Poor James Corden. The knives are out already before the British TV star takes the helm of CBS’s Late, Late Show on Monday night.
Early reports from the show’s taping have been positive. But to add to the general complaint that Americans don’t know who he is (not that complicated: a successful British comedian, writer, and Tony Award winner who had a sitcom called Gavin and Stacey, which was very popular, and a sketch show that wasn’t) is apparently the matter of his British accent. Test audiences have reportedly had trouble understanding him.
The Daily Mail reports: “During the rehearsals Cordon’s use of language has been criticized as U.S. audiences are far more sensitive to swearing compared with those in Britain. Also Americans do not understand words such as ‘knackered’ which describes somebody who is excessively tired.
“Also, British references to drunkenness will prove difficult to U.S. audiences, who do not understand terms such as ‘half-cut’ or ‘bladdered.’”
In the Sunday Times, a show insider said, “We want to attract the younger people who have seen Austin Powers and know that ‘shagged,’ ‘willy’ and ‘bonkers’ mean.”
A younger audience? How young? (The first Austin Powers movie came out in 1997. If you were 15 and saw it then, you’re 33 now.)
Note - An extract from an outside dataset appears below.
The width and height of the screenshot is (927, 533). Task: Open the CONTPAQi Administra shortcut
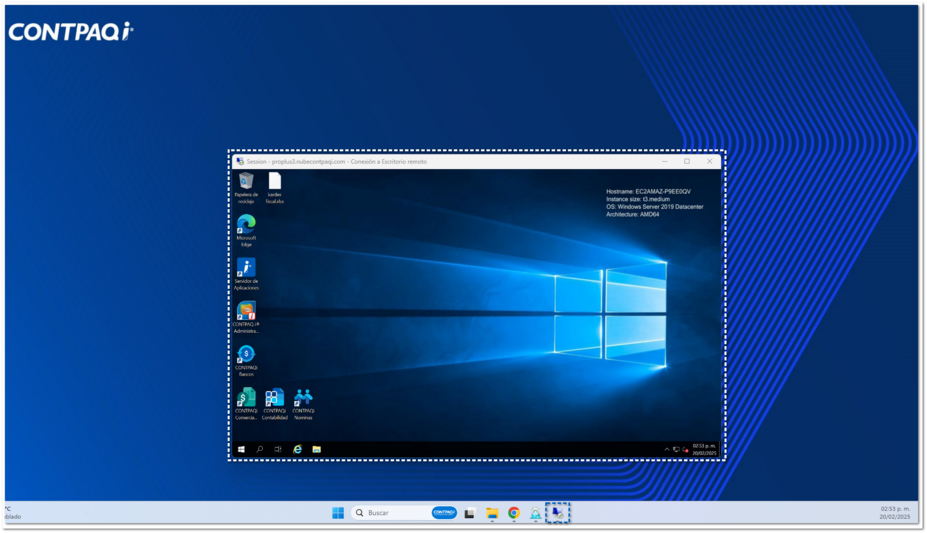coord(246,311)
Paul Payack, of the Texas-based Global Language Monitor, told the paper, “Some British words such as ‘bollocks’ have taken off here recently, even if Americans don’t know exactly what they mean. But I catalogued 200 British words for being drunk and I don’t think most Americans would get 20% of them.”
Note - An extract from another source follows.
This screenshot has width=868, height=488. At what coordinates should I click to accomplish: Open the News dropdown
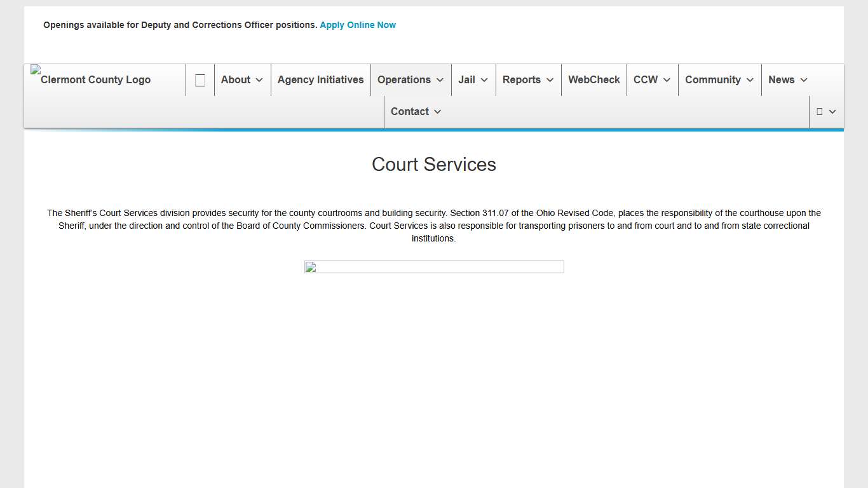787,79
Really? Language isn’t about what is said but how it is said, and in what context. Corden isn’t explaining complex physics, but probably riffing on his and his family’s move to America, his day, his guests’ lives—all the usual late-night chat stuff. Why can’t the audience be expected to follow his spoken lead? They did for Craig Ferguson, a Scotsman with a definitely Scottish accent that also had a fantastically curdled lilt to it. There is nothing that difficult about James Corden's accent; the problem is giving into the notion of the lazy ears listening to it.
During rehearsals, there have been seemingly crisis moments if Corden uses words like “dodgy.” There is talk—seriously—of a cultural mediator if the problem persists when he goes on air. The poor guy must be going spare (sorry, that means nuts).
Is it really that difficult? In the HBO drama Looking, the producers, far from softening or Americanizing Russell Tovey’s Essex-boy exclamations, rightly leave them alone and expect the audience to follow.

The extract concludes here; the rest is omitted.